Life as a Honeybee
We’ve all heard the phrase “busy as a bee.” The aptly named worker bees literally work themselves to death. In the barren winter, they may live several months, but in the work season when flowers are blooming, they may die after only a few weeks outside the hive. Their lives are cut short from the rigors of flying—sometimes dozens of miles each day. During its frenetic working lifetime, a single worker bee may add merely one-twelfth of a teaspoon of prized honey to its colony. Yet the power of the bee is in the cooperation of the colony. Together, an industrious colony may produce 150 pounds of honey during a year’s warm season.
The most unique display of cooperation is how honeybees dance to communicate the location of food sources. To give directions to fellow foragers, the bee performs the waggle dance in a figure-eight pattern. First, the returned bee trots over a number of cells. Then, the bee swings around in a half circle to come back to its starting point before completing a mirror image on the opposite side. The bee may make dozens of circuits. During the straight run, the bee’s tail wags rhythmically. The distance to the food source is measured by the number of wags, and the importance is measured by the excitement of the waggle. The foraging bee will also pass samples of nectar to other bees. The food scent remaining on the dancing bee helps searching bees know when they have found the correct source.

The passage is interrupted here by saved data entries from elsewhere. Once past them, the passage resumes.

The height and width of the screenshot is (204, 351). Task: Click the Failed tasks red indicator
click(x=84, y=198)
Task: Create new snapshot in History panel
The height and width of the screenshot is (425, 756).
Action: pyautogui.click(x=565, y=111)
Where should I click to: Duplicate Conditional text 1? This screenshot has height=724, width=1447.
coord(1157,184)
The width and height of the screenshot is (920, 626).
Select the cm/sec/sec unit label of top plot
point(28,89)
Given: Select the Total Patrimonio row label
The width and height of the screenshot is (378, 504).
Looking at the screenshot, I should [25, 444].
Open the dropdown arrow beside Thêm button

Most specifically, the angle of the bee’s straight run on the hive shows the bees the precise angle at which to fly relative to the sun. If the bee runs straight up the hive, the bees head straight into the sun. If the bee runs 60 degrees to the left, the bees will fly at a 60-degree angle to the left of the sun. A bee even makes compensation as the sun’s position changes through the passing of time. Thus, the bees can fly directly to a food source by decoding the waggle dance.
Once it finds a food source, the honeybee flies efficiently from flower to flower. Flowers produce sugary nectar, which attracts the bee. In exchange, the bee collects the flower’s pollen on its tiny hairs through an electrostatic charge. Roughly one third of humanity’s food source depends on insects like bees for pollination. The bee periodically grooms itself, collecting the pollen into a holding basket on its legs. This collected pollen nourishes the brood growing in the hive.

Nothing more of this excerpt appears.